7. The method for manufacturing a semiconductor device according to claim 1 or 2, further comprising:

forming a 3 rd resist pattern covering a portion of the seed layer formed in the cutting portion;

etching the seed layer using the metal plate and the 3 rd resist pattern as a mask to leave a 1 st seed layer in a region directly below the metal plate and a 2 nd seed layer in a region directly below the 3 rd resist pattern; and

and removing the 3 rd resist pattern.

8. The method for manufacturing a semiconductor device according to claim 7, further comprising the steps of:

forming a 4 th resist pattern, the 4 th resist pattern having an opening portion exposing a peripheral portion of the metal plate;

forming a protective film in the opening of the 4 th resist pattern; and

and a step of removing the 4 th resist pattern.

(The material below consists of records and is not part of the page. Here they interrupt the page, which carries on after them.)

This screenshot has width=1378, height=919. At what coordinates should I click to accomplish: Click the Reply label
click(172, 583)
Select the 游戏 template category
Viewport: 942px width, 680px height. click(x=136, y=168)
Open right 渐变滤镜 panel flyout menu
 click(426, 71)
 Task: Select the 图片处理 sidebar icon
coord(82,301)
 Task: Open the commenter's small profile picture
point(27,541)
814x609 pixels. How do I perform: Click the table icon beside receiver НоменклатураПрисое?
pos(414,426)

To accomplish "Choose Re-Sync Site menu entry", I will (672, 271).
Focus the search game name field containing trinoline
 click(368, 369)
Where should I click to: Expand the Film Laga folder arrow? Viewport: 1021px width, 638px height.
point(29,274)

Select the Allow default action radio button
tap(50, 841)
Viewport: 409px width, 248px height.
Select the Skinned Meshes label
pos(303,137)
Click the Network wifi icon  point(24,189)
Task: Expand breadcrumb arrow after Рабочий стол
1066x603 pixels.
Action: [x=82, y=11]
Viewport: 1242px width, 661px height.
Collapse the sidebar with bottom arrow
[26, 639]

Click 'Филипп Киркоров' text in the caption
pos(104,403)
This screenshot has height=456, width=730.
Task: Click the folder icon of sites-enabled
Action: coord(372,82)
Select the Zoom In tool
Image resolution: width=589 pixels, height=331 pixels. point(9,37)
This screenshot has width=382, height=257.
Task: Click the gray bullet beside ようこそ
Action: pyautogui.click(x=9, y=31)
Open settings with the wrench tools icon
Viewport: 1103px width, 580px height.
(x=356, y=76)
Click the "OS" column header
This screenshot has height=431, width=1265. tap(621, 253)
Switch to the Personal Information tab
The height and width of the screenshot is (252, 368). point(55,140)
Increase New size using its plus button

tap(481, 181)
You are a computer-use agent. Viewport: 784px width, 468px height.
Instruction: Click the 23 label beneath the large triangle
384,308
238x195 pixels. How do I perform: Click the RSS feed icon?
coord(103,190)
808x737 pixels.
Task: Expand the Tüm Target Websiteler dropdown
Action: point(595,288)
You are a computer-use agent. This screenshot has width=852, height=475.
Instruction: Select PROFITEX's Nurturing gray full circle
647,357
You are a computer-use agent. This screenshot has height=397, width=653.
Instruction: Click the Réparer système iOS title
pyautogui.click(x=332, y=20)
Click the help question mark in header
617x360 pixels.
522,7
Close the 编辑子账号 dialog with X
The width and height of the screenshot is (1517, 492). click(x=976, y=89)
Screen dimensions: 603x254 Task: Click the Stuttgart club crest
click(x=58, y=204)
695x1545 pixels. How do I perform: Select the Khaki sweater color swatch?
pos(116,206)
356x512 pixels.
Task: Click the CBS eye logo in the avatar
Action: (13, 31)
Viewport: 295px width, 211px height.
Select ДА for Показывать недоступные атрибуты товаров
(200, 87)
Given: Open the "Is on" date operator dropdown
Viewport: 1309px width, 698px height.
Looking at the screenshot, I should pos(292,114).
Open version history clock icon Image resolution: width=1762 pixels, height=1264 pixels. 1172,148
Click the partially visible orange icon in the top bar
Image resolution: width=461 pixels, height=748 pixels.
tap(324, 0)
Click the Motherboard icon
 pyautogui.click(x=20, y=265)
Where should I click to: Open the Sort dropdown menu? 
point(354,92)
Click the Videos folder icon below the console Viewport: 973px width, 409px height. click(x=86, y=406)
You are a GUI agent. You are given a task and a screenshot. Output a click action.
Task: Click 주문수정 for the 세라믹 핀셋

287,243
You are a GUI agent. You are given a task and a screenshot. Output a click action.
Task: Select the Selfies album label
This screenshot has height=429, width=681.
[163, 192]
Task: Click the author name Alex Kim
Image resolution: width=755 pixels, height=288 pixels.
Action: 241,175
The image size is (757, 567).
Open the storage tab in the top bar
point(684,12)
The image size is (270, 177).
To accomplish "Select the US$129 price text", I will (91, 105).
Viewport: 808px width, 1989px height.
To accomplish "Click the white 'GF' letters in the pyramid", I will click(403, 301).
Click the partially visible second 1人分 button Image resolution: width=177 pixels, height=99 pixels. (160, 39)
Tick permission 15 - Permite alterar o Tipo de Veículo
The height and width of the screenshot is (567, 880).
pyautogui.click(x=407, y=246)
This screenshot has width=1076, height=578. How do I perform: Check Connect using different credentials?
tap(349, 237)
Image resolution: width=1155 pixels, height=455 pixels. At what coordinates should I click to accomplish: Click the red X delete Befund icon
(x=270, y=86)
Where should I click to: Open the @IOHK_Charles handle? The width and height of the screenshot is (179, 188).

9. A circuit wafer is provided with:

a semiconductor wafer;

a 1 st wiring provided on the semiconductor wafer in a chip section;

a 2 nd wiring provided on the semiconductor wafer in the dicing section;

an insulating film covering the 1 st wiring and the 2 nd wiring;

a 1 st seed layer provided on the insulating film in the chip portion and connected to the 1 st wiring;

a 2 nd seed layer provided on the insulating film in the cutting portion and connected to the 2 nd wiring; and

and a metal plate which is provided on the 1 st seed crystal layer and is thicker than the 1 st seed crystal layer.

10. The circuit wafer of claim 9,

the 1 st seed layer, the 2 nd seed layer, and the metal plate include copper.

11. The circuit wafer according to claim 9 or 10, further comprising:

a 1 st element provided in the chip section and connected to the 1 st wiring; and

and a 2 nd element provided in the cutting portion and connected to the 2 nd wiring.

12. The circuit wafer according to claim 9 or 10, further comprising:

a 1 st plug provided in the insulating film and connecting the 1 st seed layer to the 1 st wiring; and

and a 2 nd plug provided in the insulating film and connecting the 2 nd seed layer to the 2 nd wiring.

13. The circuit wafer of claim 9 or 10,

the insulating film is formed with a 1 st through hole and a 2 nd through hole,

a part of the 1 st seed layer and a part of the metal plate are disposed in the 1 st through hole,

a part of the 2 nd seed layer is disposed in the 2 nd through hole.